> **Work to complete**:
(1) Answer these questions from the text on Ruth Alice Armstrong:
(a) Where was her mother from?
(b) In what year did she marry Thomas Armstrong?
(c) Which church did she join in 1891?
(2) Carry on the text about Ruth Alice Armstrong from its last sentence.

> **Excerpted text**:
+++

American temperance activist

Ruth Alice Armstrong (Jones; April 30, 1850 – March 7, 1901) was an American temperance activist. She served as the national superintendent of heredity for the Woman's Christian Temperance Union (WCTU), writing leaflets and letters of instruction for the organization. Armstrong lectured on "Heredity" and "Motherhood".

==Early life and education==
She was born Ruth Alice Jones near Cassopolis, Michigan on April 30, 1850. Her father, Amos Jones, was from Georgia, and her mother, Rebecca Hebron, was from Yorkshire, England. Armstrong had at least one sibling, a sister, Mrs. Lydia Lawhead.

Armstrong was educated in the public schools of Michigan.

==Career==
At the age of 18, Armstrong began teaching, while still a student. Observing the smaller salaries paid to women than were paid to men for like services, she left her native State for California, but not until she had made an effort to bring about a better state of affairs for coming generations by aiding in the organization of the first woman suffrage society of her native county.

In 1874, she married Thomas Armstrong, a livestock rancher of Trinity County, California. He believed in the social and civil equality of men and women, and that a wife should be a companion not only in the joys and sorrows of a home, but in business also, shared with her his privileges and responsibilities. Their life on their mountain livestock ranch was idyllic, spent in hard work and pleasant recreations. For four years, they lived in isolation, with no society except that furnished by a well-selected library. Just before the birth of their only child, Ruth, they moved to Woodland, California. There, Mrs. Armstrong organized a Shakespeare Club, as well as a lecture bureau, being its first president. She assisted in the organization of a literary society for the study of literature of all countries. She was the first woman ever elected to the office of trustee in the Congregational Church of Woodland, of which she was for many years a member. She left that denomination in 1891 and united with the Christian Church.

+++

> **Given data**:
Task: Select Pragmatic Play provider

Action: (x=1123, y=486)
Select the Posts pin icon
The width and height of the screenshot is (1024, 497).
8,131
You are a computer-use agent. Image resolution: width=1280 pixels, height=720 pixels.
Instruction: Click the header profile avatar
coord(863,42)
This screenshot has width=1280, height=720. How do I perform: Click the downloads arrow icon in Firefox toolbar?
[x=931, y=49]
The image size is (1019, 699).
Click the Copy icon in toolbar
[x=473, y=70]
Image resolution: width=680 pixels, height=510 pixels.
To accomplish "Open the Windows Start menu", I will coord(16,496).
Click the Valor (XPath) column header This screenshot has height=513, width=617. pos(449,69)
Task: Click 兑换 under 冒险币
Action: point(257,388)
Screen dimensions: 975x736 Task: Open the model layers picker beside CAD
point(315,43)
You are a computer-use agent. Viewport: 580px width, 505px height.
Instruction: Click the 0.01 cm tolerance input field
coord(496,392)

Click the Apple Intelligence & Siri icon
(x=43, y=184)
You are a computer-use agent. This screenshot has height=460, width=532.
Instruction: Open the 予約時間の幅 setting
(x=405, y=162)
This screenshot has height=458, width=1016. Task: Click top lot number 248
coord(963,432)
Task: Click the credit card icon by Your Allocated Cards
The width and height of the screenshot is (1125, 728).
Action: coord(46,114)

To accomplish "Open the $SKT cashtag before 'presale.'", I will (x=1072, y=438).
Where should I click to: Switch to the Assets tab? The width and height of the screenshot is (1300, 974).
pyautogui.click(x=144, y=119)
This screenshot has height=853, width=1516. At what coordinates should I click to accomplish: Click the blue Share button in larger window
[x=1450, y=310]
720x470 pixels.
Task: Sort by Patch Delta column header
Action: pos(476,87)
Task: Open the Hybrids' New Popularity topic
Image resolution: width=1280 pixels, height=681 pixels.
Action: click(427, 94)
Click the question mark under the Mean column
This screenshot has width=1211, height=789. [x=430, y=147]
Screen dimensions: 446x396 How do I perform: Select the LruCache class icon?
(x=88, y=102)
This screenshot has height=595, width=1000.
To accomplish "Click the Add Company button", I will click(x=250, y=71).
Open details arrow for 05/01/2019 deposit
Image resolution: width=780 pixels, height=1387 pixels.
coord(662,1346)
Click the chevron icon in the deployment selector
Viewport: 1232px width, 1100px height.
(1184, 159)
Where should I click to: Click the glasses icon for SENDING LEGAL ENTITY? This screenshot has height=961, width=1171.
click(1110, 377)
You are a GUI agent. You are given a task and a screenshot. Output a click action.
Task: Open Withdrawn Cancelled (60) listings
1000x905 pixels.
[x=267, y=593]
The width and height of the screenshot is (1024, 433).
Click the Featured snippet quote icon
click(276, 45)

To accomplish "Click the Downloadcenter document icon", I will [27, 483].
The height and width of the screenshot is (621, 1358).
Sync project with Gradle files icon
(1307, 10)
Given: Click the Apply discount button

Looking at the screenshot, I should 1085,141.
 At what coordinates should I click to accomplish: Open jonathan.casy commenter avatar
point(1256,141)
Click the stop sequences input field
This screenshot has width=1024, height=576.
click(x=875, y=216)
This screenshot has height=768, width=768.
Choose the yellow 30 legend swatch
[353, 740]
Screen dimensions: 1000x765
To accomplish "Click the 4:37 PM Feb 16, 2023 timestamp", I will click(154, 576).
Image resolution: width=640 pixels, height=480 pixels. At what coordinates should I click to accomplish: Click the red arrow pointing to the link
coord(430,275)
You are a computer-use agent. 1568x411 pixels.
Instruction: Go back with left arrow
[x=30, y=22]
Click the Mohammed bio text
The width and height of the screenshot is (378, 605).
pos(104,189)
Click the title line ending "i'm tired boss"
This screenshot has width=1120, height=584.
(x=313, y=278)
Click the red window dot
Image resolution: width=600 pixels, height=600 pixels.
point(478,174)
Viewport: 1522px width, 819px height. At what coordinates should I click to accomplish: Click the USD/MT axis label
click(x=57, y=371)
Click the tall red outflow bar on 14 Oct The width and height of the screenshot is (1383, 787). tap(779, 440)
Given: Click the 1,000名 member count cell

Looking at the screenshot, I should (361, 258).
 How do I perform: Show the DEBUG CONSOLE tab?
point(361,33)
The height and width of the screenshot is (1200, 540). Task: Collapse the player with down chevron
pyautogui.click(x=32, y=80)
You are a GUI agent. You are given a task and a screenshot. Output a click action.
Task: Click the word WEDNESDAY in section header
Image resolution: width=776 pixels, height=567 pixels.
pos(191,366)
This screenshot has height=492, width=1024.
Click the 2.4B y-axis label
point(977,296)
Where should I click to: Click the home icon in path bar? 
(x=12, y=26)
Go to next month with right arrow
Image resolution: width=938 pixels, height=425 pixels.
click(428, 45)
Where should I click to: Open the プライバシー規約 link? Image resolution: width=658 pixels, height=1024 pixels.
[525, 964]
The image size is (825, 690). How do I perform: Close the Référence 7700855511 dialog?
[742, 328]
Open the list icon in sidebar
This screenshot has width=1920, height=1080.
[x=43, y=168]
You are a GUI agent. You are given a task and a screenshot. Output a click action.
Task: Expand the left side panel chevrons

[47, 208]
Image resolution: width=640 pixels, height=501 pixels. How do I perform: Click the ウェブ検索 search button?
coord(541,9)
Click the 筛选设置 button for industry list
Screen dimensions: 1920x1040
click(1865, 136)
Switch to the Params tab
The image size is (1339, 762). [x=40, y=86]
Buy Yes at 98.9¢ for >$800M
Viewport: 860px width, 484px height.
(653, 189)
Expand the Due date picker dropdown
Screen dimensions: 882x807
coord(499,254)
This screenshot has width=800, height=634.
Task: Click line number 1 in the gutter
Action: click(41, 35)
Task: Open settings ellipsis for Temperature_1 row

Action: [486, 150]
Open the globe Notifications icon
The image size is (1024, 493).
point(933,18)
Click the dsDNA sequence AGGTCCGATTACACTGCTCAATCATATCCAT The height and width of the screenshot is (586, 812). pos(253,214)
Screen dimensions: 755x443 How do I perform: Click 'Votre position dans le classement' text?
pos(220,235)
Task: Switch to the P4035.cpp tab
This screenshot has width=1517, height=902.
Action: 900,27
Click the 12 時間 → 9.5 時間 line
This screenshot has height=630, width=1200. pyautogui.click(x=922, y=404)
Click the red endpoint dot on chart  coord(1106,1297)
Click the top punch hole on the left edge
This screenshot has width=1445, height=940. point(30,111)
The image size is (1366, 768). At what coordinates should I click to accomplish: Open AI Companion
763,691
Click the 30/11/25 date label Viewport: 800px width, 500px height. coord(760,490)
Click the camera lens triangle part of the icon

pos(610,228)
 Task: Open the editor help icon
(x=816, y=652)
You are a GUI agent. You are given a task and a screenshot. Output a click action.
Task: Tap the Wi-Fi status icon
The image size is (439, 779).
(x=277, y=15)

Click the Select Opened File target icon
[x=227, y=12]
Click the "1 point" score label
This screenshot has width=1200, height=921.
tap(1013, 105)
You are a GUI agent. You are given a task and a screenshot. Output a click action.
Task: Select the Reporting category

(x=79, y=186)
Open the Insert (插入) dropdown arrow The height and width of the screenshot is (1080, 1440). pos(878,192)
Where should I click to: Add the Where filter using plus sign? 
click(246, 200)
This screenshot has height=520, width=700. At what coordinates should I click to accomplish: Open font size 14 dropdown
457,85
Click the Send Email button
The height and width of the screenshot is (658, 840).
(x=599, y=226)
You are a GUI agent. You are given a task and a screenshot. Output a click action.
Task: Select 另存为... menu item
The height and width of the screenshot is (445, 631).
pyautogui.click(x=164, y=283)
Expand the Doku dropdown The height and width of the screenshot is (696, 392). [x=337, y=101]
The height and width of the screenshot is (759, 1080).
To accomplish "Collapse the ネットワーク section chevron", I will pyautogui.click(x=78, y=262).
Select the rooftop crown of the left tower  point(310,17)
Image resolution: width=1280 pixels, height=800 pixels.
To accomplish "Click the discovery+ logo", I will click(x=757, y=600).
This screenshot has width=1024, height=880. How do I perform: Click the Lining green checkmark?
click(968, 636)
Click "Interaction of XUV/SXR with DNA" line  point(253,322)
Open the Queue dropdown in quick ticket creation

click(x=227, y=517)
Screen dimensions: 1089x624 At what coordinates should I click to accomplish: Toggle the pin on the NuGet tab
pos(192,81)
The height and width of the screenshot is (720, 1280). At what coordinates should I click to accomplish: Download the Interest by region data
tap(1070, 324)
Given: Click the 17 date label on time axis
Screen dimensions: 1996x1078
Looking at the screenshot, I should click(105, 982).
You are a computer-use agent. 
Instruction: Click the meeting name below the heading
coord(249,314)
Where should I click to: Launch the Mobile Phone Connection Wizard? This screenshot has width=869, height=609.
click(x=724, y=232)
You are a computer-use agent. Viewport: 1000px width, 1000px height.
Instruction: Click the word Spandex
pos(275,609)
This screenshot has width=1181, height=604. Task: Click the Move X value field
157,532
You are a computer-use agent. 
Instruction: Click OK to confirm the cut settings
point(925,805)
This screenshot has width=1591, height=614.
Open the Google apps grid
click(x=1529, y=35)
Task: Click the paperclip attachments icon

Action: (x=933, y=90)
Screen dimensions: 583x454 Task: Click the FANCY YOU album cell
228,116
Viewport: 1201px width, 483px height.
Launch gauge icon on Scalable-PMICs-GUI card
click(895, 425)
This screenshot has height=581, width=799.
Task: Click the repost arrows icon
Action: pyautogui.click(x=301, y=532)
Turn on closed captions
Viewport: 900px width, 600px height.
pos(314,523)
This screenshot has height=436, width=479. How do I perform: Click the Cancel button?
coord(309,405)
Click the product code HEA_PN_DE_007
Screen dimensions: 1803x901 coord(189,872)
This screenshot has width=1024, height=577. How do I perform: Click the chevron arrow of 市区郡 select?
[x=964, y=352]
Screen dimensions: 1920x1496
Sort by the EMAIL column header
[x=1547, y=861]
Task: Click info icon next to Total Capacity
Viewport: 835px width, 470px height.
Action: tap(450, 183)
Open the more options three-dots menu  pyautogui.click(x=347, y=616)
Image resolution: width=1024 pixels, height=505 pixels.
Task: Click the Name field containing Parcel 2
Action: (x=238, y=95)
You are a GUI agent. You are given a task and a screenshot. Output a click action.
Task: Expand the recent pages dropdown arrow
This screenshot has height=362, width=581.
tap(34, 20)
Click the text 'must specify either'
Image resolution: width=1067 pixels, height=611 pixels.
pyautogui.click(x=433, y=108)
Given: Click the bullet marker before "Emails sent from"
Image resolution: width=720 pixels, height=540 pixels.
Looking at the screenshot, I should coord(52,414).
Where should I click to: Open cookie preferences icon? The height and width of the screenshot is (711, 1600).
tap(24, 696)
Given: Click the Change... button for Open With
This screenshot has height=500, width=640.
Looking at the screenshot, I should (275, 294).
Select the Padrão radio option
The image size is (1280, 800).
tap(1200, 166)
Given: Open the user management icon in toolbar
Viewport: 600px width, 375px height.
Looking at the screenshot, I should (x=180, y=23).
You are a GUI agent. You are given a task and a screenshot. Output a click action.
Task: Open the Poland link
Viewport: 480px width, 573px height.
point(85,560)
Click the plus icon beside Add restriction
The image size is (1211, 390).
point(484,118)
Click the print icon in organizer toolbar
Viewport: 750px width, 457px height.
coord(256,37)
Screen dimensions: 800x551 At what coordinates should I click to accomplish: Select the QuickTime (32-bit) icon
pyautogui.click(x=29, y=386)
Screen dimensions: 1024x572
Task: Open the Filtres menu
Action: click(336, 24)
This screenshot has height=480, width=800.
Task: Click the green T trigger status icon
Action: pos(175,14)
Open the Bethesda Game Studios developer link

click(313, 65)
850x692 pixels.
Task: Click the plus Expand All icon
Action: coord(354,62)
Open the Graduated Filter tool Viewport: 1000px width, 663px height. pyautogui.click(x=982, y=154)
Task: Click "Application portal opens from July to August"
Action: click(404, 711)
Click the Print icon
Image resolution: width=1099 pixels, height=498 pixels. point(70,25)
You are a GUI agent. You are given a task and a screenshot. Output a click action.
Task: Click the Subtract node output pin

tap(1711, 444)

+++

> **Answers to the tasks**:
(1)
(a) Yorkshire, England.
(b) 1874.
(c) The Christian Church.

(2)
Desiring to work in moral reform, she joined the WCTU and gave her time and resources to it, organizing the county and several local unions. Her enthusiasm and common-sense made her a leader and inspirer in that society with the department of heredity as a main focus. She also planned for the education of women in maternity and other allied subjects. She was made the superintendent of heredity for the town of Woodland, next for the county, and afterwards for the National Union. Armstrong wrote leaflets and letters of instruction for the organization. Her lectures on "Heredity" and "Motherhood" carried the conviction that parenthood must be assumed as the highest, the holiest, and most sacred responsibility entrusted to us by God. She was involved in the construction of a women's building, to contain a printing office, lecture hall, as well as a home for homeless women and girls.

==Death==
Ruth Alice Armstrong died March 7, 1901.